The first Wairarapa Cricket Association was formed in the 1870s, based in Greytown. A second Wairarapa Cricket Association was formed in the late 1880s, based in Carterton, and not including Greytown. The current Wairarapa Cricket Association was formed in 1894, with seven clubs under a handicap system: Masterton and Greytown each fielded 11 players in a match, Carterton and Eketahuna had 13, Featherston, Matarawa, Greytown 2nd XI and Masterton 2nd XI had 15, and Morrison's Bush 16. The Association's inaugural president was the politician W. C. Buchanan. The first century in the competition was by Charlie Perry, who scored 110 for Midland (a Masterton team) against Greytown in February 1899.
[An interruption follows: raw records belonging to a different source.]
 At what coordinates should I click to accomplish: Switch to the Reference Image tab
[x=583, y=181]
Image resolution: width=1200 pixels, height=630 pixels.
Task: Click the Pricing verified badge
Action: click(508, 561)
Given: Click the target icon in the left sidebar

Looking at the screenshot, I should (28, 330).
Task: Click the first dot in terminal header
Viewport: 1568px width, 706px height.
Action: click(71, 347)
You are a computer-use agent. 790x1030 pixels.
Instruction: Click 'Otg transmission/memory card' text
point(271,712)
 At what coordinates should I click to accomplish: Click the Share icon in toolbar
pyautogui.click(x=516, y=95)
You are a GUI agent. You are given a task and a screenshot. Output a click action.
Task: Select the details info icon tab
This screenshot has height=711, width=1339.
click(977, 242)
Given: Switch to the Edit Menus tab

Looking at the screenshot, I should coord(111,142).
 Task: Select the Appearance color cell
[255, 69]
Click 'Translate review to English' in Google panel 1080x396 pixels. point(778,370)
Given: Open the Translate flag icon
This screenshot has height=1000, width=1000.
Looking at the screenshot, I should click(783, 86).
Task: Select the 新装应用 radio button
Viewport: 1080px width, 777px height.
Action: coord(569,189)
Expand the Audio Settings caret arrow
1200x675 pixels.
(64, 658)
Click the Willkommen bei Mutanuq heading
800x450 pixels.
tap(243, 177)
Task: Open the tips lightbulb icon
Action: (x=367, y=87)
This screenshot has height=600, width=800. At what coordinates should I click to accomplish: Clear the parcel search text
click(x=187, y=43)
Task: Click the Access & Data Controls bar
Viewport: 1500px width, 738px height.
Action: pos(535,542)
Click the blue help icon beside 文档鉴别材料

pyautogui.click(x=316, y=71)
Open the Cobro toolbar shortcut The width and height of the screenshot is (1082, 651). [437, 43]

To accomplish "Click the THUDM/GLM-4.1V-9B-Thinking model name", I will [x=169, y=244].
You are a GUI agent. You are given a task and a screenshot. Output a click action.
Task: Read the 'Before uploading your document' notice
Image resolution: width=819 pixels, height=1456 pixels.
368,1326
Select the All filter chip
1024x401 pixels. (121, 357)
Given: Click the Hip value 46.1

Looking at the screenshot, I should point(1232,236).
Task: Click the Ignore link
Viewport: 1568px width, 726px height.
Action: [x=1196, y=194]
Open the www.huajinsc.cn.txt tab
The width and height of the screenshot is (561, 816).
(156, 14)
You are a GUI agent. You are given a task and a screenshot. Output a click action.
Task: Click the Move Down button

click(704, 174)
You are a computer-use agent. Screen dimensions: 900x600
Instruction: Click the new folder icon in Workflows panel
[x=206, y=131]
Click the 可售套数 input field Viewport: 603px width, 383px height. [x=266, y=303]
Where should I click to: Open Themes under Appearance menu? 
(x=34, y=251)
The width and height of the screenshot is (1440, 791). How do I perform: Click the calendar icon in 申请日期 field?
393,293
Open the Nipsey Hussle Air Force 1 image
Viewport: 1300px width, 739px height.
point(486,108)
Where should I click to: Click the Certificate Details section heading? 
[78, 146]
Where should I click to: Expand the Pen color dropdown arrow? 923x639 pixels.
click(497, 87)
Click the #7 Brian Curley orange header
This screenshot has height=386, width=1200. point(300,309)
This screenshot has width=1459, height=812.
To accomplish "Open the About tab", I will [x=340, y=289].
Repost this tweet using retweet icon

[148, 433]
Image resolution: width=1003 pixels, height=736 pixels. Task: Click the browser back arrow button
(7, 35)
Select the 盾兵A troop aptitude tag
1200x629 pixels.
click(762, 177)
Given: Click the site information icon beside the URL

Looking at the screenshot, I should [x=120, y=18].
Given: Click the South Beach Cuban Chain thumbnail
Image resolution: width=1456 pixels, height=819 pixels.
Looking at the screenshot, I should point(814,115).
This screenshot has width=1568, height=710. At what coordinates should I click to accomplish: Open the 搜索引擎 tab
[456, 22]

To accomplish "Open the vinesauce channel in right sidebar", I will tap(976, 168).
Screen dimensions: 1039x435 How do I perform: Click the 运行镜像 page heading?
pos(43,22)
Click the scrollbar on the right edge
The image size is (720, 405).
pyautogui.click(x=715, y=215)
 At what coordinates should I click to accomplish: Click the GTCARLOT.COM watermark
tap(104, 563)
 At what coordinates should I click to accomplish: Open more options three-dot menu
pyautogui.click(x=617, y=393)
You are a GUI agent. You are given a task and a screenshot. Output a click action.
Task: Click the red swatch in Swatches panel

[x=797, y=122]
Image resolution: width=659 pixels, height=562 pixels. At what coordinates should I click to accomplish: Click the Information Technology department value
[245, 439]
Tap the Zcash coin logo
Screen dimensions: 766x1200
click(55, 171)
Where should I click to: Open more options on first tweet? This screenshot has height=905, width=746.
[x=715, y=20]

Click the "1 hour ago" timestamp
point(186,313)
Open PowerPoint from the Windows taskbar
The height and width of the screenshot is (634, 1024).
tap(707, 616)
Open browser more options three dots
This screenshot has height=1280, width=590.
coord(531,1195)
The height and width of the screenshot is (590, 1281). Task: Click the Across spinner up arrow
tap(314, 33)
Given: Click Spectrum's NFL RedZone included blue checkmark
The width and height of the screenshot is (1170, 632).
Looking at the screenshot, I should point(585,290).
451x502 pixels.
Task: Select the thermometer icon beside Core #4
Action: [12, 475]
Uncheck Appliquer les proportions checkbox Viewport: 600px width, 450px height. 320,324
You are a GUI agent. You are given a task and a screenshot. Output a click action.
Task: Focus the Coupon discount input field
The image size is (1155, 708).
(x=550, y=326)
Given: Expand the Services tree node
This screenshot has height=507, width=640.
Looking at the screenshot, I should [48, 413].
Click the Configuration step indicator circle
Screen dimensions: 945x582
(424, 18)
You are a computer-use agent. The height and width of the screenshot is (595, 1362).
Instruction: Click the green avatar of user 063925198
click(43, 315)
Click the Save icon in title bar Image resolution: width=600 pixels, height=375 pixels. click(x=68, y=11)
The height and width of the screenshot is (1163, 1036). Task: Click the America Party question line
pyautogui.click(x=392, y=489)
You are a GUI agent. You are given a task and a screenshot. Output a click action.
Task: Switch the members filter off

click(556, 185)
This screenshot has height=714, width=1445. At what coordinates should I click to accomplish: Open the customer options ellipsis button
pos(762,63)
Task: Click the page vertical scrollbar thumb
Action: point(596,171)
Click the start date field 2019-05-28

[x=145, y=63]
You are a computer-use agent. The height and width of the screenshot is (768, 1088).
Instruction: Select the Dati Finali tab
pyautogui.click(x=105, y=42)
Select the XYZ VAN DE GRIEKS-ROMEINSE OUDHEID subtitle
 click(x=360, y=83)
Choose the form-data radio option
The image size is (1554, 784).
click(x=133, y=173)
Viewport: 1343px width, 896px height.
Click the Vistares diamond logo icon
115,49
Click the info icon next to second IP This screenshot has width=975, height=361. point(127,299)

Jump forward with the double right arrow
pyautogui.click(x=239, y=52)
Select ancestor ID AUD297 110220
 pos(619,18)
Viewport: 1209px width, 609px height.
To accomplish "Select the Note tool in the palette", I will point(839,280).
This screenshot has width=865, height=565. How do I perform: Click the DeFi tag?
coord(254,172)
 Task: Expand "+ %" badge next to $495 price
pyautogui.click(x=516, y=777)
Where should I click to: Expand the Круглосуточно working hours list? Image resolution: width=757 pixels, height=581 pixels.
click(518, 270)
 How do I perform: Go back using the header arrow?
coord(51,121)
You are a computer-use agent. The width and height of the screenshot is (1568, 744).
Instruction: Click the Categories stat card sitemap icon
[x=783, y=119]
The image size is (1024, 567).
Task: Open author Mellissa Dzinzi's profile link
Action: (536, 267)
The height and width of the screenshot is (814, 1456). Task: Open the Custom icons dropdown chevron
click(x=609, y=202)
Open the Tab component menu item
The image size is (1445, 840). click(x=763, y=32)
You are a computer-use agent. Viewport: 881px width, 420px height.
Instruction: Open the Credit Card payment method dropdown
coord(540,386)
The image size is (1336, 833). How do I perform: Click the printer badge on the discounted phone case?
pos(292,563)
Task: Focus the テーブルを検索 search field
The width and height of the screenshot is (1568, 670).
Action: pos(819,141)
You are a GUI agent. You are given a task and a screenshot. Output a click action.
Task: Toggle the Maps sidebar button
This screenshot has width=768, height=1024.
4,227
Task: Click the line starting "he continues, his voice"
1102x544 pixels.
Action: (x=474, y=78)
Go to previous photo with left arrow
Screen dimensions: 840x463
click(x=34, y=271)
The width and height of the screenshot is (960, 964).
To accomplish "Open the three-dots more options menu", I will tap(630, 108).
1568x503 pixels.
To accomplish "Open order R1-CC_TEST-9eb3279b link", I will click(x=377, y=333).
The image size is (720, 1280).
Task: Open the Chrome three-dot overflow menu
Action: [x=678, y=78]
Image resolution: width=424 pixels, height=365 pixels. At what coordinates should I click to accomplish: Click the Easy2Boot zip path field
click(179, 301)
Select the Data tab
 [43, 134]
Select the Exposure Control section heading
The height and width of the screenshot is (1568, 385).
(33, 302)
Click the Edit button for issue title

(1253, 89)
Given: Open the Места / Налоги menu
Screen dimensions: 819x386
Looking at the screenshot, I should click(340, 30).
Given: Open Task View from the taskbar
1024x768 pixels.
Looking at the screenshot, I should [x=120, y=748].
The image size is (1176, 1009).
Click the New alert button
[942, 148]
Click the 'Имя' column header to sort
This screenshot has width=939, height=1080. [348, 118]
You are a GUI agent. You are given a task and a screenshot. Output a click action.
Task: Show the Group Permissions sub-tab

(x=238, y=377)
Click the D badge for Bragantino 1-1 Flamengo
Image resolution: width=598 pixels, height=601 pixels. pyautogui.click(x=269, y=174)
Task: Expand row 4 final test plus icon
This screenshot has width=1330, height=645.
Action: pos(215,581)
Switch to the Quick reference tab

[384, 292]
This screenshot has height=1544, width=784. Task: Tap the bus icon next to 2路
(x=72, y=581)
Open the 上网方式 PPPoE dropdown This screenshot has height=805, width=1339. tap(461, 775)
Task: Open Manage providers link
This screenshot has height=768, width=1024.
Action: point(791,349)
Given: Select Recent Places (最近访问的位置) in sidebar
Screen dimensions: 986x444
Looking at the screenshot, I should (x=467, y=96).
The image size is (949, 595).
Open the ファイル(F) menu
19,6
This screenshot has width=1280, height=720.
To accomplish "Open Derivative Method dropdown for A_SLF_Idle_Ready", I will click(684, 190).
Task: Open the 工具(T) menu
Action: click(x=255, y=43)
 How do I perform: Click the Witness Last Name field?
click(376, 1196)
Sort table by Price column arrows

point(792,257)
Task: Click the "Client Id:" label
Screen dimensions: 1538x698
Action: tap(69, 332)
The first visit by an overseas touring team was by Lord Hawke's XI in January 1903. They beat a Wairarapa XXII by an innings at the Recreation Reserve in Greytown. The Marylebone Cricket Club played a Wairarapa XV in February 1907, again winning by an innings, this time at the Park Oval in Masterton. The Association moved its headquarters to Masterton in 1907.

==Hawke Cup==
The Hawke Cup began on 16 December 1910, when Wairarapa played in the first match, hosting Manawatu at the Park Oval in Masterton. Captained by Harry Moorhouse, they lost to Manawatu by 32 runs. They won the title for the first time in February 1921 when they beat Poverty Bay by two wickets, Ces Dacre guiding them to victory in a low-scoring match with 61 not out in the second innings. Their next title came 30 years later with a first-innings victory over Hawke's Bay by 21 runs. Murray Chapple scored 104 in Wairarapa's innings of 177.

Captained by Dermot Payton, Wairarapa took the title for the third time in February 1977, and held it through six challenges at Queen Elizabeth Park (the renamed Park Oval) until Nelson beat them in February 1979. The Test batsman Mike Shrimpton was a member of the team during this dominant period.

==Central Districts==
Central Districts, of which Wairarapa is one of the eight constituent associations, began playing in the Plunket Shield in the 1950–51 season. Wairarapa's first player in the Central Districts team was Murray Chapple, who played in their inaugural Plunket Shield match.

The six Central Districts associations from the North Island compete for the Furlong Cup. The winner earns the right to challenge for the Hawke Cup.